De Raad komt tot de volgende beoordeling.
4.1.
De Raad heeft aanleiding gezien dr. R. van Mechelen, revalidatie-arts, te benoemen als deskundige teneinde te adviseren over de belastbaarheid van appellant. De deskundige heeft op 12 oktober 2012 een rapport uitgebracht aan de Raad. Partijen hebben schriftelijk gereageerd op het deskundigenrapport. De deskundige heeft vervolgens nog een toelichting gedateerd 1 december 2012 aan de Raad toegezonden. Van Mechelen heeft op grond van het door hem ingestelde onderzoek geconcludeerd dat de FML van 5 februari 2007 volledig recht doet aan de beperkingen van appellant en dat er sindsdien geen toename in beperkingen is ontstaan. De in de FML van 5 februari 2007 neergelegde beperkingen gelden derhalve nog steeds op 31 juli 2009.
4.2.
Als uitgangspunt geldt dat de bestuursrechter het oordeel van een onafhankelijke, door hem ingeschakelde deskundige kan volgen indien de door deze deskundige gebezigde motivering hem overtuigend voorkomt. Deze situatie doet zich hier voor. Het uitgebrachte deskundigenrapport geeft blijk van een zorgvuldig onderzoek en is inzichtelijk en consistent. Er zijn geen specifieke bezwaren naar voren gebracht die een voldoende gemotiveerde betwisting inhouden van de juistheid van de in het rapport neergelegde conclusies.
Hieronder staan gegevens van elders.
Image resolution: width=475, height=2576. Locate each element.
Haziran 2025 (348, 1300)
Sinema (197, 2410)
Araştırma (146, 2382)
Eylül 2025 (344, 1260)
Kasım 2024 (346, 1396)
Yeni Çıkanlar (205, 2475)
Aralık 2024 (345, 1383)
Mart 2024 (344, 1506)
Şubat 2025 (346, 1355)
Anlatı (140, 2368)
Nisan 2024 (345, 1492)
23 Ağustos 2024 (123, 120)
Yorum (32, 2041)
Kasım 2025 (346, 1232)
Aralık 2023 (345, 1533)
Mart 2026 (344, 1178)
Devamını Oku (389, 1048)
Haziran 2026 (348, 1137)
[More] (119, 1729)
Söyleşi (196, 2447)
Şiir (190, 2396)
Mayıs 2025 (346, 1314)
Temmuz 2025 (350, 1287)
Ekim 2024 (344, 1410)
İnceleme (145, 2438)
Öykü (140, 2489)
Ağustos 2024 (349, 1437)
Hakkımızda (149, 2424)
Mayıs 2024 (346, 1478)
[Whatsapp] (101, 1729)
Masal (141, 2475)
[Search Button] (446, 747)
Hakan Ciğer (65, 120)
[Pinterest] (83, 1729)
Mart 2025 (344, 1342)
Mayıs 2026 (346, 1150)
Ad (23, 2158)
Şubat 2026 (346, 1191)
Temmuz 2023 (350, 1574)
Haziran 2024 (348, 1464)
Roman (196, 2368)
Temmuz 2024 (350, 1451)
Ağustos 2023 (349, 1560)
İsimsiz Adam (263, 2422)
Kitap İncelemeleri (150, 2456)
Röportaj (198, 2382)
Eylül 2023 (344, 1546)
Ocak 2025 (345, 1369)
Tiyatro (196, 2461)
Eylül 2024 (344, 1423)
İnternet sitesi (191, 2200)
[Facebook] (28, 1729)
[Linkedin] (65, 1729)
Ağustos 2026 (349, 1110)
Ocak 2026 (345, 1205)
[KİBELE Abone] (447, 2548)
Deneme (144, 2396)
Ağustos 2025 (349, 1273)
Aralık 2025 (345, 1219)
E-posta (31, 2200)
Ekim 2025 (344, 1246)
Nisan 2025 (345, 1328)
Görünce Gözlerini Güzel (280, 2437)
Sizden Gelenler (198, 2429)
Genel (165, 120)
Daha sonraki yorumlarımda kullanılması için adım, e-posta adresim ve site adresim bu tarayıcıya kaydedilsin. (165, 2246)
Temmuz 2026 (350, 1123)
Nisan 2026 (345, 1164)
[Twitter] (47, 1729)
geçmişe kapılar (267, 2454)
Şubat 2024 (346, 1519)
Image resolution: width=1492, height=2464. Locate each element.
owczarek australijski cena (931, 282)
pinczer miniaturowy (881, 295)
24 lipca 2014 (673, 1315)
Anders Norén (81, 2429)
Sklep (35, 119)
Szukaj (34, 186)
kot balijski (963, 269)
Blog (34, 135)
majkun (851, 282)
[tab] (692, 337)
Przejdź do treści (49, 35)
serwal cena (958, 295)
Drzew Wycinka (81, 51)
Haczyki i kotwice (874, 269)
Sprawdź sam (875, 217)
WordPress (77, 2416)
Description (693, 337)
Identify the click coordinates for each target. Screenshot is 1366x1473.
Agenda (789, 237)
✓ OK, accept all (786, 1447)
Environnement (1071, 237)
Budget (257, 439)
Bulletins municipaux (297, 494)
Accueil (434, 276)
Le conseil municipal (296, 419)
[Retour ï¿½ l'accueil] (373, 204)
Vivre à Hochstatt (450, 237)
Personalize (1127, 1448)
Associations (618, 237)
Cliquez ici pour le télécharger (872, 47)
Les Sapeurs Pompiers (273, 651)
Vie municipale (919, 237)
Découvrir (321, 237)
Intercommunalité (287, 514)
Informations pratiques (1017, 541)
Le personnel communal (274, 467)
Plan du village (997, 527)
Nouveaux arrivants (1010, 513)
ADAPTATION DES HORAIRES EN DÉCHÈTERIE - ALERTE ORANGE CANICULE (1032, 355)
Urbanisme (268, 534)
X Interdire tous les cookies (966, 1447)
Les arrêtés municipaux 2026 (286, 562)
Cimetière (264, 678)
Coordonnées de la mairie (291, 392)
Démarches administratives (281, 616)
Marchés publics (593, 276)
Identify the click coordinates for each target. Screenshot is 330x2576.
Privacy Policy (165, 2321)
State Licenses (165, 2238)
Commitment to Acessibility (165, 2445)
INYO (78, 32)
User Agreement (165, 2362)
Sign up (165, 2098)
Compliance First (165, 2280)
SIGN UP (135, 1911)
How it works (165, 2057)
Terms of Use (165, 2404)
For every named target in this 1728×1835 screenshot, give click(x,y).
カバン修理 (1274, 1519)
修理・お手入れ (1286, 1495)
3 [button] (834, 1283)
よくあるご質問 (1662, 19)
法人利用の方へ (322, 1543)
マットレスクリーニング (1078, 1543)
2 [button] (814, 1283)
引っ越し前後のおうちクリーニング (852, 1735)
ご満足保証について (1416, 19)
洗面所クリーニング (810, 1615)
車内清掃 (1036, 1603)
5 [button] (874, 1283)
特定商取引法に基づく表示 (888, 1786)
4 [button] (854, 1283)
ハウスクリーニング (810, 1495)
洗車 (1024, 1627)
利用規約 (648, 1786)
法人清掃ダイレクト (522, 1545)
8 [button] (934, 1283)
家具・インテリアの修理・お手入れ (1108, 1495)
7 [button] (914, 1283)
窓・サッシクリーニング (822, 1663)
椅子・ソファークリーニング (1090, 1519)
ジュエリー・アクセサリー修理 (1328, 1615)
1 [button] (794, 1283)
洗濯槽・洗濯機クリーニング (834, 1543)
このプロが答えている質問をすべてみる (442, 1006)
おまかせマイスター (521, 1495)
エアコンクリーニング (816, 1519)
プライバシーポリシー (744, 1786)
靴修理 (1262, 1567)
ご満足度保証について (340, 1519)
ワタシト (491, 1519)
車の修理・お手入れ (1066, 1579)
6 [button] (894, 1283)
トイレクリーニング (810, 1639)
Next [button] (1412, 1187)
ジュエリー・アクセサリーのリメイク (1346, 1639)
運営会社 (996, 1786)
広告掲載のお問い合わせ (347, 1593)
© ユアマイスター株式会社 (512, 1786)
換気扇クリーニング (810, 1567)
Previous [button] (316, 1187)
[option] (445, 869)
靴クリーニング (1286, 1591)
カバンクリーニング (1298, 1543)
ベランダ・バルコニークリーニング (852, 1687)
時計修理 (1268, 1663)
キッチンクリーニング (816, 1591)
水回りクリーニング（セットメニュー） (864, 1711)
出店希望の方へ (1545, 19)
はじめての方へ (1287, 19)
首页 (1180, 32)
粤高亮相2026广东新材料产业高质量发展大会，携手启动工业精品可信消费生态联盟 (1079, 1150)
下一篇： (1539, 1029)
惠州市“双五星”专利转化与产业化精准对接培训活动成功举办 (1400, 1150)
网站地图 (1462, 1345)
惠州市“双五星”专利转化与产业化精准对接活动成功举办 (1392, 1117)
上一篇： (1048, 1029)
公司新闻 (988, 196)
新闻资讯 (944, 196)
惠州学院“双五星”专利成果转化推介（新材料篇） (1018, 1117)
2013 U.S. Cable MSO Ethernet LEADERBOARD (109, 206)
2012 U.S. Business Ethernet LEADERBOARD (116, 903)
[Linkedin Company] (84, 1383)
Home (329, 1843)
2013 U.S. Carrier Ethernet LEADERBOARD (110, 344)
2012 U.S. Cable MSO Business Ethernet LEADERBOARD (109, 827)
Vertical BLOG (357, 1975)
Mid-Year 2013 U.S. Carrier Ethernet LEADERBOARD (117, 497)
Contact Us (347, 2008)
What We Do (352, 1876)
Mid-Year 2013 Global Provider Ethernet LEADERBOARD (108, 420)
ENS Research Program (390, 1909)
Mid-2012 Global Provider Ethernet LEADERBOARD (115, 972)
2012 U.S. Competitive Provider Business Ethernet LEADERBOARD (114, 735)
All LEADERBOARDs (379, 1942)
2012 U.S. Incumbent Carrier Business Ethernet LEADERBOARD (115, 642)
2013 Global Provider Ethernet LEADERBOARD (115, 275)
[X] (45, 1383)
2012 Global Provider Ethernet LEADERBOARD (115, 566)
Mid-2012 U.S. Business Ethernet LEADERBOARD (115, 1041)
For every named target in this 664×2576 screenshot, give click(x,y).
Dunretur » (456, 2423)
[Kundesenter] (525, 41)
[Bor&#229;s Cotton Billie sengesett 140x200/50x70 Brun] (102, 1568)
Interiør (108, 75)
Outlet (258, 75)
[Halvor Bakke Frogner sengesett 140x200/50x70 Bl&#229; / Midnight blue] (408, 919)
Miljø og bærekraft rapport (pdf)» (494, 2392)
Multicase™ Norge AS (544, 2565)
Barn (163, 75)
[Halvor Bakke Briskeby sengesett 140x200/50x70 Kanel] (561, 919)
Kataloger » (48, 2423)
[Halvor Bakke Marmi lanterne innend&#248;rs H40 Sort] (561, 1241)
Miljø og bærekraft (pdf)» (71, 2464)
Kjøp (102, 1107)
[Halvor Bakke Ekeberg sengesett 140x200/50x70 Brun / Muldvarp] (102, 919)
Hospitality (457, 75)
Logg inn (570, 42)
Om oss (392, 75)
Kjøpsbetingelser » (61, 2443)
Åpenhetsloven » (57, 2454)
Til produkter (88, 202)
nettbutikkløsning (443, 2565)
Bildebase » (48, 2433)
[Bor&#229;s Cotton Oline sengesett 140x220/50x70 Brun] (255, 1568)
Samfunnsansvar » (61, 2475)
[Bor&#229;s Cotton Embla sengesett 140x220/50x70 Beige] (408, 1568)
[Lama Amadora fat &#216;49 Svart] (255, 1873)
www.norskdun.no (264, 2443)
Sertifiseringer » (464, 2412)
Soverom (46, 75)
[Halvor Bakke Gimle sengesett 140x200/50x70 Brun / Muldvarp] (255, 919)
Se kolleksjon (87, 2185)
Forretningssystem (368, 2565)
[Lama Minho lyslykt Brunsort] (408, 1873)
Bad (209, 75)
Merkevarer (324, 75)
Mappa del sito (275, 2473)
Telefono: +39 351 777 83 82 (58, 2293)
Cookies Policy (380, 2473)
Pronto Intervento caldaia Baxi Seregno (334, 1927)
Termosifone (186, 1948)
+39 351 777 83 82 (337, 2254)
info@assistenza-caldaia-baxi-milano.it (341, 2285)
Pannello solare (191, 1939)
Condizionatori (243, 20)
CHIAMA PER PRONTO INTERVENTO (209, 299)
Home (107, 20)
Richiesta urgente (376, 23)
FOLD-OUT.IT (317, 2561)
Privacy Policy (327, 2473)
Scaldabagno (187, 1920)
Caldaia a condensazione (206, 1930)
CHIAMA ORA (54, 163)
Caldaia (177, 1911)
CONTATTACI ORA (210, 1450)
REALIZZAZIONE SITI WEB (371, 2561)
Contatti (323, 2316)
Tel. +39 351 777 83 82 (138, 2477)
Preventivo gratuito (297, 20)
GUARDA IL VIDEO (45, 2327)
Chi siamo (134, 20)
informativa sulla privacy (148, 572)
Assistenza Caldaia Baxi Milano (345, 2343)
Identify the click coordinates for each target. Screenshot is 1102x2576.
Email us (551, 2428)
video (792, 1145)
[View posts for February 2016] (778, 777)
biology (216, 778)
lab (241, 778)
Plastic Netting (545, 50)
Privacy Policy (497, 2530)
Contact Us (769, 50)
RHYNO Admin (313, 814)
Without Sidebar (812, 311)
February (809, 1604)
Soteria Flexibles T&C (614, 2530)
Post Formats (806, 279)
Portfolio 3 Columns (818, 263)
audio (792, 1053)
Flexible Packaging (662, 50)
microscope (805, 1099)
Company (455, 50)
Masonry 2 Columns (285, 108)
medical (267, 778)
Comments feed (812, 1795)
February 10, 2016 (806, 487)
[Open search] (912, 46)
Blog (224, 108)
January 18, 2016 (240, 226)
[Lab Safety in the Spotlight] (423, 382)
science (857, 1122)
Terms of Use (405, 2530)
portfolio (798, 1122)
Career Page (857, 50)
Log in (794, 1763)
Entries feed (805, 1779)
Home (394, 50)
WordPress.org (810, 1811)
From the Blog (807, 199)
De rechtbank heeft gelet hierop terecht het standpunt van het Uwv bevestigd.
4.3
Uit hetgeen is overwogen in 4.1 tot en met 4.2 volgt dat de aangevallen uitspraak dient te worden bevestigd.
5.
Voor een proceskostenveroordeling bestaat geen aanleiding,

BESLISSING

De Centrale Raad van Beroep bevestigt de aangevallen uitspraak.
Deze uitspraak is gedaan door J.W. Schuttel, in tegenwoordigheid van K.E. Haan als griffier. De beslissing is uitgesproken in het openbaar op 6 september 2013.